■ What the task asks
Every line of the entries that holds the word "computer" is to be copied.
(Input data Opens)
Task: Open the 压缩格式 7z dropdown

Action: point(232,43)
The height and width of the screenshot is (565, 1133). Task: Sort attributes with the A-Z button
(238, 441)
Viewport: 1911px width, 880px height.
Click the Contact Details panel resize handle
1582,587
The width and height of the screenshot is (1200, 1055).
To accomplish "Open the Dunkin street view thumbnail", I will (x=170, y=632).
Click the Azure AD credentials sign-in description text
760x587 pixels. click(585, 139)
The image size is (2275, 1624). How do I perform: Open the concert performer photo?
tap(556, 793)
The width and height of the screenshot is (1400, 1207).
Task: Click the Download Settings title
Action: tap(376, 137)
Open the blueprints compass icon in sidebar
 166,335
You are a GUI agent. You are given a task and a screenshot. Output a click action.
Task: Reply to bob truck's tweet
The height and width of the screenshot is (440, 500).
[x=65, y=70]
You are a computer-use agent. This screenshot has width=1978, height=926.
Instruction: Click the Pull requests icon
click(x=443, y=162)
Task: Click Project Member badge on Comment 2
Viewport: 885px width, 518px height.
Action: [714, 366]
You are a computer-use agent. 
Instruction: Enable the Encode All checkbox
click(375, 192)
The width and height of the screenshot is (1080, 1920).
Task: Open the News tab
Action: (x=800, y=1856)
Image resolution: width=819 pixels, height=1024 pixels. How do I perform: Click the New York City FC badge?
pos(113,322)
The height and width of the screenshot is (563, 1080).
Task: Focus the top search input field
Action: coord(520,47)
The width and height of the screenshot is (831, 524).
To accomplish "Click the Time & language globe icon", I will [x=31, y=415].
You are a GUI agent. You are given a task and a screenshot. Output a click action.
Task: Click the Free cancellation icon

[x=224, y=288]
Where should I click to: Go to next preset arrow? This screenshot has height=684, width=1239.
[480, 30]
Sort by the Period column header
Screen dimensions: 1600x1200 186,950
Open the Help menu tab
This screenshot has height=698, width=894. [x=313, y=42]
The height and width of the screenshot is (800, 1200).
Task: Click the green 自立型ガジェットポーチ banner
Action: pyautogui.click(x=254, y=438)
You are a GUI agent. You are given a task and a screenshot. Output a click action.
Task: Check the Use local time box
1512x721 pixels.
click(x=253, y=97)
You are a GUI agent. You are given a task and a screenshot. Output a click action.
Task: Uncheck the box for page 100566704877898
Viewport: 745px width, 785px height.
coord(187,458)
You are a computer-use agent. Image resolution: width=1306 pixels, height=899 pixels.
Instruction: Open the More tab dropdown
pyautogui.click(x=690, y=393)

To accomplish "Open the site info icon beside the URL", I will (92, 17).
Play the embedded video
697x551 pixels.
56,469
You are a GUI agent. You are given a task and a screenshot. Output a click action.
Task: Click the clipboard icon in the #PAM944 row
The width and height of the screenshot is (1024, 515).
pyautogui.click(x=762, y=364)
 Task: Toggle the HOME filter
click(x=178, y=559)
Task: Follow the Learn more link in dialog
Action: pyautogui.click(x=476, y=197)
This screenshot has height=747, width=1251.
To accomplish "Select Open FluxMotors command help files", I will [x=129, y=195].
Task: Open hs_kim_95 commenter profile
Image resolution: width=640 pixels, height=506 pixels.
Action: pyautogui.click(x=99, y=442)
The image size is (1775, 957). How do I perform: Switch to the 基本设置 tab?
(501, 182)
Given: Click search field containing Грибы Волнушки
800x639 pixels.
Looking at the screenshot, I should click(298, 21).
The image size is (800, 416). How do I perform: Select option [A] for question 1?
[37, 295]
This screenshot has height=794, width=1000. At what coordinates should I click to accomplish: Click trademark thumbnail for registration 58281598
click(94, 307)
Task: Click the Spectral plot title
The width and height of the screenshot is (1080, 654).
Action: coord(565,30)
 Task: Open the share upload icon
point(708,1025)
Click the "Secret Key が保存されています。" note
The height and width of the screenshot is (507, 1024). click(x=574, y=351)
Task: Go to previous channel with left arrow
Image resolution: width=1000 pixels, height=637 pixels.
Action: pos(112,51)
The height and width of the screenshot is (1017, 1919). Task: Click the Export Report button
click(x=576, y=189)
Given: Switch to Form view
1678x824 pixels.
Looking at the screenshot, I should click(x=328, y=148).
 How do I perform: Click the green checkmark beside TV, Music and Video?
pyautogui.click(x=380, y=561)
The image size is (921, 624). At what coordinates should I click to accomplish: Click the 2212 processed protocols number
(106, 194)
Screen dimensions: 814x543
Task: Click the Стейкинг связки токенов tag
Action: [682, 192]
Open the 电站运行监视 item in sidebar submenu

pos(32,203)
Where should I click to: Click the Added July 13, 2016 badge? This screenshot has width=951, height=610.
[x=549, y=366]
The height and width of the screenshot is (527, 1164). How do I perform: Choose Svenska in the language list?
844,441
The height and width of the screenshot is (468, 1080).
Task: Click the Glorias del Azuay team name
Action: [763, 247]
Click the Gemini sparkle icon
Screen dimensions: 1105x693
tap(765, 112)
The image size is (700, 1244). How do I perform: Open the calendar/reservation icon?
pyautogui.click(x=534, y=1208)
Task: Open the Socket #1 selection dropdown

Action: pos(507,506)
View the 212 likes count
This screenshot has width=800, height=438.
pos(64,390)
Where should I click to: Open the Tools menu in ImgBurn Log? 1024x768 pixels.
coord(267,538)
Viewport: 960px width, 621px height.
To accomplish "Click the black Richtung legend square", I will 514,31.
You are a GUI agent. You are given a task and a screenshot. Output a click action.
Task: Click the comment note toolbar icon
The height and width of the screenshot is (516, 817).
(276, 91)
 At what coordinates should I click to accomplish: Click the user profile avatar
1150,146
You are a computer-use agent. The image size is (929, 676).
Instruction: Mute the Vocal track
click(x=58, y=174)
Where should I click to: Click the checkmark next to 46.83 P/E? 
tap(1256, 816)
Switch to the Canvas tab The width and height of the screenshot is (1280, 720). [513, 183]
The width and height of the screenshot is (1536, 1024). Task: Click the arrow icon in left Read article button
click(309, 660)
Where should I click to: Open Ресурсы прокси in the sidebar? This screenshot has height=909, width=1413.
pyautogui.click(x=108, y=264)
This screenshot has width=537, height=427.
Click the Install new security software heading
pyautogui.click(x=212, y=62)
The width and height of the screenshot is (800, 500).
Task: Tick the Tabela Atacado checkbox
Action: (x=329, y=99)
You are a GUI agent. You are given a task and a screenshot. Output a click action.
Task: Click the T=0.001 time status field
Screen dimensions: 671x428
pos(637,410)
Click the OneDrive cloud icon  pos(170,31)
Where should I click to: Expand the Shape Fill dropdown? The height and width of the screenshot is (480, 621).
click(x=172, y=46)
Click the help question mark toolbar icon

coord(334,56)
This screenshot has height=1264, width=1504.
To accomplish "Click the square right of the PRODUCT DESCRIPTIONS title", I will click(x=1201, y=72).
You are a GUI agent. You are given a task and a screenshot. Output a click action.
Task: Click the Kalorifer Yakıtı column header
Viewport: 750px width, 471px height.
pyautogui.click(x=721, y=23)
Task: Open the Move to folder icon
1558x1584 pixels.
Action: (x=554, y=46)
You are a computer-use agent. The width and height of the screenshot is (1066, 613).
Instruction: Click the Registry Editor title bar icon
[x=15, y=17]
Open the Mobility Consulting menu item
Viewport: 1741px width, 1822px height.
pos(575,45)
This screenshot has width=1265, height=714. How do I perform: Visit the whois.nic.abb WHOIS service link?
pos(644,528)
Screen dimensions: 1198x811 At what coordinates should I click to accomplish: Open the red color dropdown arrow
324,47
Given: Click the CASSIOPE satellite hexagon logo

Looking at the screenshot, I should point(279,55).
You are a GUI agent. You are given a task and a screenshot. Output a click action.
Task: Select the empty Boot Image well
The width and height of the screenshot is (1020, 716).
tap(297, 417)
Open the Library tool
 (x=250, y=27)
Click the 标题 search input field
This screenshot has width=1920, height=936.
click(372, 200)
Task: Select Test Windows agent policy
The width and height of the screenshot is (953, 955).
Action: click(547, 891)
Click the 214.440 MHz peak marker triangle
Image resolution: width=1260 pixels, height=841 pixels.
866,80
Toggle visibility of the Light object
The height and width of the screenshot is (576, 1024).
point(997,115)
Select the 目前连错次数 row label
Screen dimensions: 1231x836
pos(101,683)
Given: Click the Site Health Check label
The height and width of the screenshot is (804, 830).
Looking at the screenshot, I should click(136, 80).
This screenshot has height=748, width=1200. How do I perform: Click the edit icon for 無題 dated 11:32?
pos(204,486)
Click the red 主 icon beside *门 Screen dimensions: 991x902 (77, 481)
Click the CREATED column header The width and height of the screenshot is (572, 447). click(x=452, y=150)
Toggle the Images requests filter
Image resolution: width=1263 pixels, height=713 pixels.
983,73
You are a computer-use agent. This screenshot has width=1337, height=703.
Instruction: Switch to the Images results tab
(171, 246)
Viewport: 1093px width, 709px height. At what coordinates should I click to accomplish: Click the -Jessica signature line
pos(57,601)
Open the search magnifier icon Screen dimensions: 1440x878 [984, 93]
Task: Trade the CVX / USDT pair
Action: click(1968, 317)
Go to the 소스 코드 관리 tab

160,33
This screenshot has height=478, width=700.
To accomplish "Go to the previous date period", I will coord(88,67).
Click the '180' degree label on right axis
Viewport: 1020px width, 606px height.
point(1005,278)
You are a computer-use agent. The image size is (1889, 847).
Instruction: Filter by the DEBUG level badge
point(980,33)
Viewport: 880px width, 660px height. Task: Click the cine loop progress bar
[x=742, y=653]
(Input data Closes)
■ Response to the task
You are a computer-use agent. This screenshot has width=1978, height=926.
You are a computer-use agent. 
You are a computer-use agent. Image resolution: width=1306 pixels, height=899 pixels.
You are a computer-use agent. The image size is (929, 676).
You are a computer-use agent. The width and height of the screenshot is (1066, 613).
You are a computer-use agent. This screenshot has width=1337, height=703.
You are a computer-use agent. The image size is (1889, 847).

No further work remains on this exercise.